Nella città sommersa pulsava la vita di Carla Pagliero

 

Torino negli anni Settanta, colta in tutte le sue contraddizioni, città operaia e vivace di idee e scenari, già immersa in quella liquidità baumaniana, che qui si manifesta precocemente, già alla fine di quel decennio. Quello che mi ha colpito del bellissimo libro di Marta Barone (Città sommersa, Bompiani, 2020), candidato l’anno scorso al premio Strega, è la caparbietà millimetrica di ricomporre la storia di quel periodo cercando di entrare in contatto con le atmosfere di quegli anni e di afferrare l’intimità dei protagonisti di allora: giovani operaie/operai, studenti, e, nello stesso tempo, la capacità di mantenere un occhio esterno, oggettivo. Libro difficile da inserire in un genere: un po’ memoria e molta ricostruzione storica, ma anche la trama di un romanzo di formazione politica, intellettuale, sentimentale, o meglio, relazionale, di un ragazzo degli anni Settanta, qui chiamato L.B. Si dà il caso che il ragazzo L.B. sia anche padre della scrittrice, un padre poco conosciuto, anzi per alcuni aspetti decisamente estraneo, protagonista di una storia complessa, che non si può più ascoltare, perché quel ragazzo, ormai uomo, è morto. La ricostruzione che l’autrice mette, compulsivamente e ostinatamente, assieme è bellissima e tragica: riuscire a disegnare il ritratto di un padre non ti consente di poterlo accarezzare né di poter completare discorsi mai fatti. Solo, per il breve periodo della scrittura, è possibile averlo accanto nei pensieri quotidiani, in passeggiate immaginate, in viaggi che avrebbero potuto essere, e che, forse, sarebbero stati bellissimi.

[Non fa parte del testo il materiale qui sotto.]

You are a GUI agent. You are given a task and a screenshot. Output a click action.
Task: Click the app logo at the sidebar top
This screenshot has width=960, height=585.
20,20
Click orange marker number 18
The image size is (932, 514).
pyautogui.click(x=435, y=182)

Un libro bello, catartico, che dà una visione nuova e attuale alla ricostruzione storica di quegli anni. Perché l’autrice, a modo suo, si fa storica, spolvera vecchie carte giacenti nel fondo di scatoloni, consulta documentazione conservata presso centri studi, raccoglie testimonianze orali, osserva con affetto filiale vecchie foto in bianco e nero. Più sa, più vuole sapere di quell’uomo, chi fosse, prima di diventare suo padre. E il racconto decolla, tra cose che già sapeva e altre del tutto nuove che scopre, in un groviglio di sensazioni e sentimenti ineludibili, dato il rapporto affettivo forte che lega la ricercatrice con l’oggetto della ricerca.

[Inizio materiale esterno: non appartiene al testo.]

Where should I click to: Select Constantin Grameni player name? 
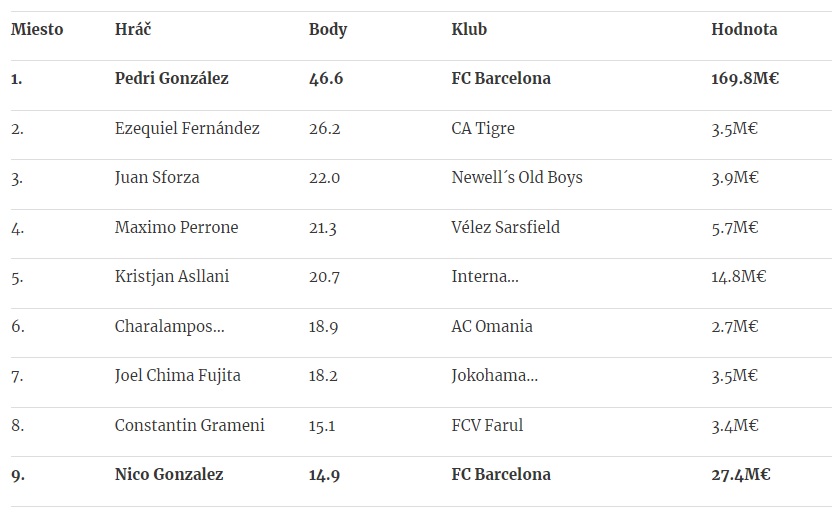point(189,425)
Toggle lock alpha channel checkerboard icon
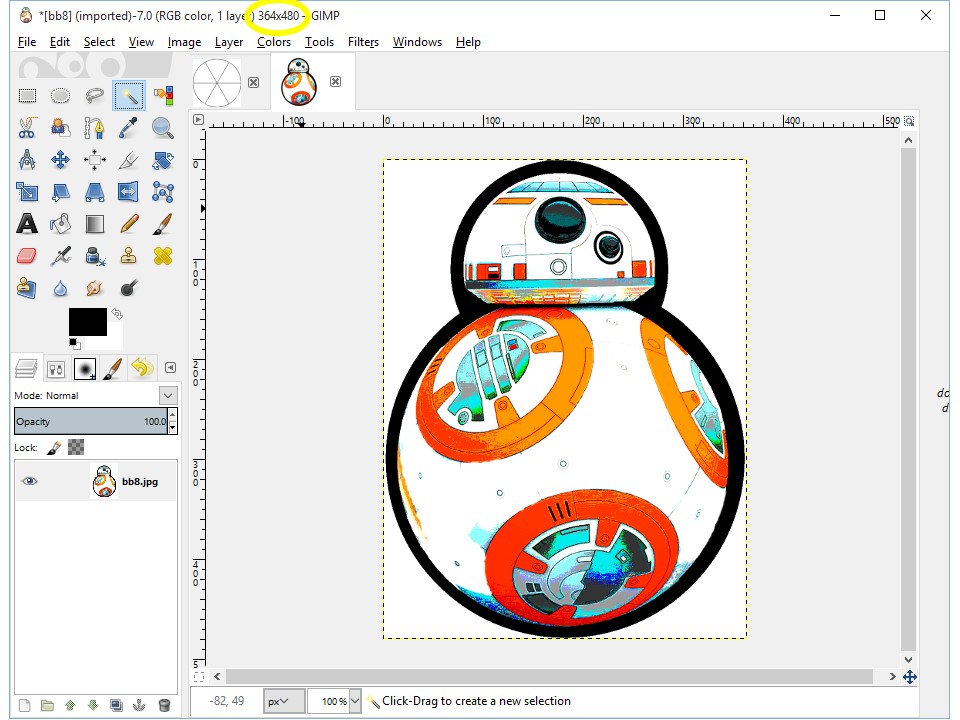The image size is (960, 720). click(76, 447)
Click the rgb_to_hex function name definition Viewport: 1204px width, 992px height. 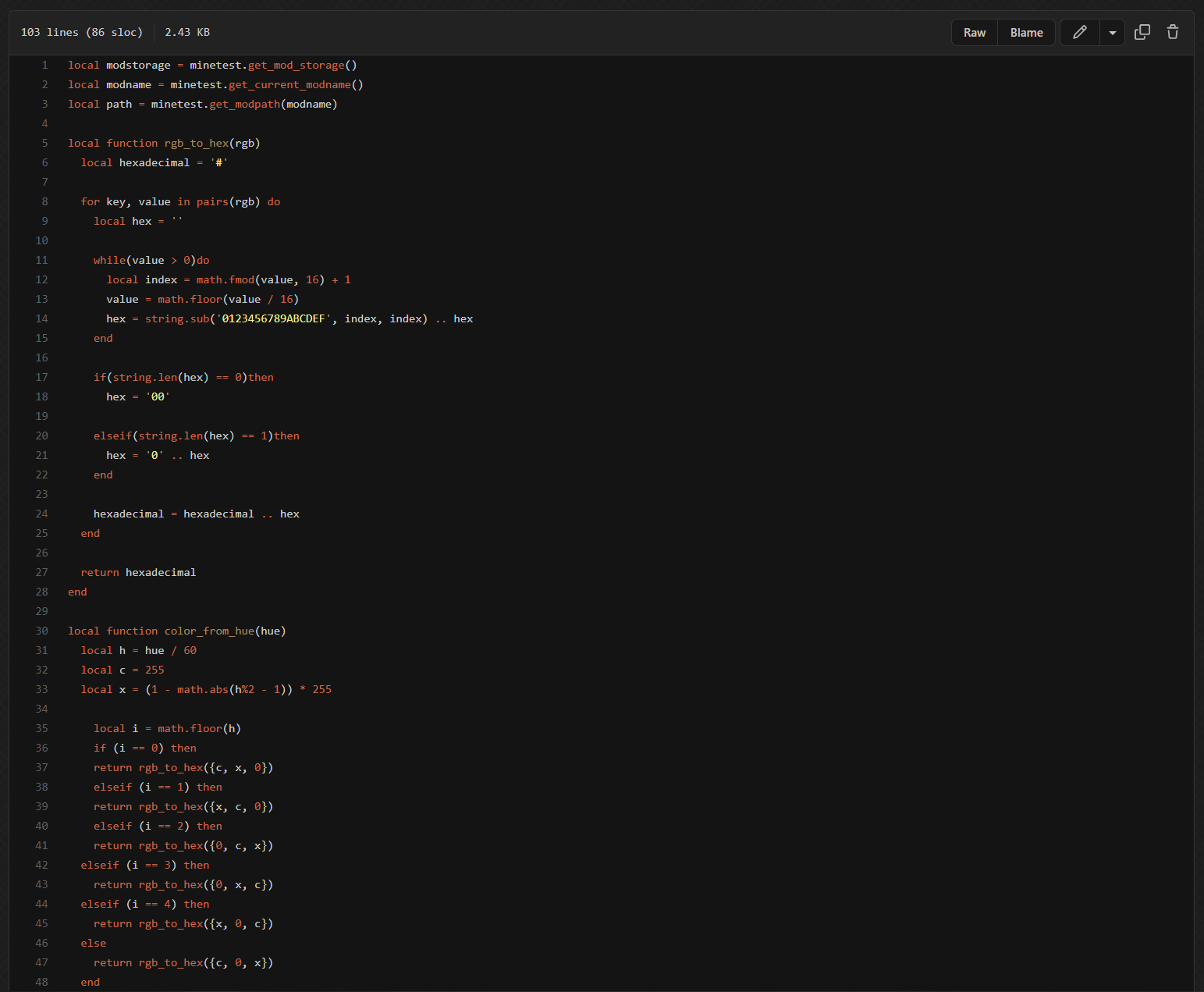[x=196, y=144]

Entra così in un contesto storico che le è, per ragioni d’età, del tutto nuovo ed estraneo, lasciandosi guidare dai passi del padre, figlio di una numerosa famiglia meridionale, “fatto” studiare medicina, che incrocia la protesta a Roma nel fatidico anno 1968 e l’impegno politico (militanza si diceva) nella costituenda formazione extraparlamentare Unione dei Comunisti Italiani, meglio conosciuti dal nome del loro giornale, Servire il Popolo.

Non lo perde mai di vista, non è tanto il contesto storico che le interessa ricostruire, quanto come il genitore si sia mosso e lo abbia attraversato con la sua personalità, col suo essere parte di una storia che ha un significato particolare e nuovo, proprio perché vissuta dal padre ritrovato che intanto si è trasferito a Torino, sempre nell’Unione fattasi partito comunista e marxista-leninista, nel 1972. Si tratta di vicende che l’autrice percorre per ritrovare, tra le righe di scritti, clima politico e sociale, occupazioni, volantini, interventi nelle assemblee, quello che sarebbe diventato suo padre. Solo ritrovando lo sguardo del padre quelle storie le sono comprensibili. Uno sguardo che restituisce anche la sua generosità, il carisma, l’esuberanza di una persona che provava piacere per ogni cosa “e soprattutto per le persone, che sapeva accogliere tutte intere, un buon ascoltatore che non diceva mai niente di sé”.

Un approdo alla comprensione che non sempre placa l’anima, colma di beatitudine sapienziale la coscienza perché essa suscita, assieme alla saziata curiosità più che comprensibile, tensione emotiva provocata dalle cose che l’uomo-padre non le ha detto. Perché? si chiede. È la domanda che l’ha tormentata e che ha saputo dominare traducendola in ricerca e poi in una avvincente narrazione in un libro che non riposa per settimane sul comodino, ma si fa leggere tutto d’un fiato.